** Records to use follows **

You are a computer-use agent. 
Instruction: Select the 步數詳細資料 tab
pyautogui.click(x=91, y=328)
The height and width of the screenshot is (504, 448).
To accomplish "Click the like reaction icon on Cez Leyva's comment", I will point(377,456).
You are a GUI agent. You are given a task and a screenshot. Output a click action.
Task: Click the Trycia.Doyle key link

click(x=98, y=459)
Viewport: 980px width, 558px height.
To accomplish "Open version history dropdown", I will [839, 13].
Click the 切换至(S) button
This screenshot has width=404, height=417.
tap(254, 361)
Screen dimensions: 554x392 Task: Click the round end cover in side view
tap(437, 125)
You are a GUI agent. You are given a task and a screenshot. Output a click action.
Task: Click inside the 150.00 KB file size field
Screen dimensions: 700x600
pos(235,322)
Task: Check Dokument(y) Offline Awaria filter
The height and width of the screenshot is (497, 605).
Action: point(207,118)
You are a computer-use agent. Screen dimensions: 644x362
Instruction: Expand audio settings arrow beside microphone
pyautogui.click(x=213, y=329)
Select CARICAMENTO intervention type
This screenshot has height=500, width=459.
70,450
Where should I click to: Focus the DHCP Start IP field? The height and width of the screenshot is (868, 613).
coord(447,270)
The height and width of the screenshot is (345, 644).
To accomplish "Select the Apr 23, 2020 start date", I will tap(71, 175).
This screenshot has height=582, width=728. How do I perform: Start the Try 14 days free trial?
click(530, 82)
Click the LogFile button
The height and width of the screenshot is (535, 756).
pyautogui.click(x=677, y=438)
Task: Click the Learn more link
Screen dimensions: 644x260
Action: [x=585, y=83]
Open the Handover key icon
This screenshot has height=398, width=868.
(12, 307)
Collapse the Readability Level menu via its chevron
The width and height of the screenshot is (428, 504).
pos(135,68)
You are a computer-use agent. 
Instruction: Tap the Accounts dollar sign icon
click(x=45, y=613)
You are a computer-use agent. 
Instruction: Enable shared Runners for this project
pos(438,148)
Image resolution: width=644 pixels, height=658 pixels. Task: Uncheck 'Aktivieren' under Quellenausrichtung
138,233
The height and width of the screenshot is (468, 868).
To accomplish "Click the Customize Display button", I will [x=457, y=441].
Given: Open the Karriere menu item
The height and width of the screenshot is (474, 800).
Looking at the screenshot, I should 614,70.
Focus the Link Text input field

** End of Records to use **

Assignment: Copy out the whole listing exactly; please set it all down.

Answer:
You are a computer-use agent. 
Instruction: Select the 步數詳細資料 tab
pyautogui.click(x=91, y=328)
The height and width of the screenshot is (504, 448).
To accomplish "Click the like reaction icon on Cez Leyva's comment", I will point(377,456).
You are a GUI agent. You are given a task and a screenshot. Output a click action.
Task: Click the Trycia.Doyle key link

click(x=98, y=459)
Viewport: 980px width, 558px height.
To accomplish "Open version history dropdown", I will [839, 13].
Click the 切换至(S) button
This screenshot has width=404, height=417.
tap(254, 361)
Screen dimensions: 554x392 Task: Click the round end cover in side view
tap(437, 125)
You are a GUI agent. You are given a task and a screenshot. Output a click action.
Task: Click inside the 150.00 KB file size field
Screen dimensions: 700x600
pos(235,322)
Task: Check Dokument(y) Offline Awaria filter
The height and width of the screenshot is (497, 605).
Action: point(207,118)
You are a computer-use agent. Screen dimensions: 644x362
Instruction: Expand audio settings arrow beside microphone
pyautogui.click(x=213, y=329)
Select CARICAMENTO intervention type
This screenshot has height=500, width=459.
70,450
Where should I click to: Focus the DHCP Start IP field? The height and width of the screenshot is (868, 613).
coord(447,270)
The height and width of the screenshot is (345, 644).
To accomplish "Select the Apr 23, 2020 start date", I will tap(71, 175).
This screenshot has height=582, width=728. How do I perform: Start the Try 14 days free trial?
click(530, 82)
Click the LogFile button
The height and width of the screenshot is (535, 756).
pyautogui.click(x=677, y=438)
Task: Click the Learn more link
Screen dimensions: 644x260
Action: [x=585, y=83]
Open the Handover key icon
This screenshot has height=398, width=868.
(12, 307)
Collapse the Readability Level menu via its chevron
The width and height of the screenshot is (428, 504).
pos(135,68)
You are a computer-use agent. 
Instruction: Tap the Accounts dollar sign icon
click(x=45, y=613)
You are a computer-use agent. 
Instruction: Enable shared Runners for this project
pos(438,148)
Image resolution: width=644 pixels, height=658 pixels. Task: Uncheck 'Aktivieren' under Quellenausrichtung
138,233
The height and width of the screenshot is (468, 868).
To accomplish "Click the Customize Display button", I will [x=457, y=441].
Given: Open the Karriere menu item
The height and width of the screenshot is (474, 800).
Looking at the screenshot, I should 614,70.
Focus the Link Text input field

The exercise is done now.